◆ Task brief: Recast the records from the line containing "Follow the Data Sources breadcrumb link" through the line containing "click(x=895, y=221)", both lines included, as a two-column CSV with the headers instruction and action. Give one row per record, with each value in a single quoted field and any line breaks replaced by spaces.

◆ Exercise data:

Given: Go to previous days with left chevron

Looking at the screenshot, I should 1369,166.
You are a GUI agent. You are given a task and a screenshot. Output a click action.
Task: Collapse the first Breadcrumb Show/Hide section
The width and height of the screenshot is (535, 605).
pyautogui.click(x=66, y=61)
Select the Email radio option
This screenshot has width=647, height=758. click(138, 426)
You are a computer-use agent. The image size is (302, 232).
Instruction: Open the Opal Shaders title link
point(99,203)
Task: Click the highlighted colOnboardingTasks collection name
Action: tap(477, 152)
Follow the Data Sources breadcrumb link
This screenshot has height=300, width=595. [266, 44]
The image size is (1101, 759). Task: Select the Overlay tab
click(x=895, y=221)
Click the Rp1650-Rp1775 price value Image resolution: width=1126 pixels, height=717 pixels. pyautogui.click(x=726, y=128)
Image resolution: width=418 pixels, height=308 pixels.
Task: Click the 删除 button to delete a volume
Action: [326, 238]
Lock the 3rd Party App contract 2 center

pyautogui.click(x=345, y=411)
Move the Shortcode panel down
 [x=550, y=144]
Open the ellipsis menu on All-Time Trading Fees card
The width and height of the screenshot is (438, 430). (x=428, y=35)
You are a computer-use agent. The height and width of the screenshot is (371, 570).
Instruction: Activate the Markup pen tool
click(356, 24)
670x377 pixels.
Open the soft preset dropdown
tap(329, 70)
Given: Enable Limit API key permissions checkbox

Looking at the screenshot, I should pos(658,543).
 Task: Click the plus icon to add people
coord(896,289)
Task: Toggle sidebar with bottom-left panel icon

◆ The result:
instruction,action
"Follow the Data Sources breadcrumb link","This screenshot has height=300, width=595. [266, 44]"
"The image size is (1101, 759). Task: Select the Overlay tab","click(x=895, y=221)"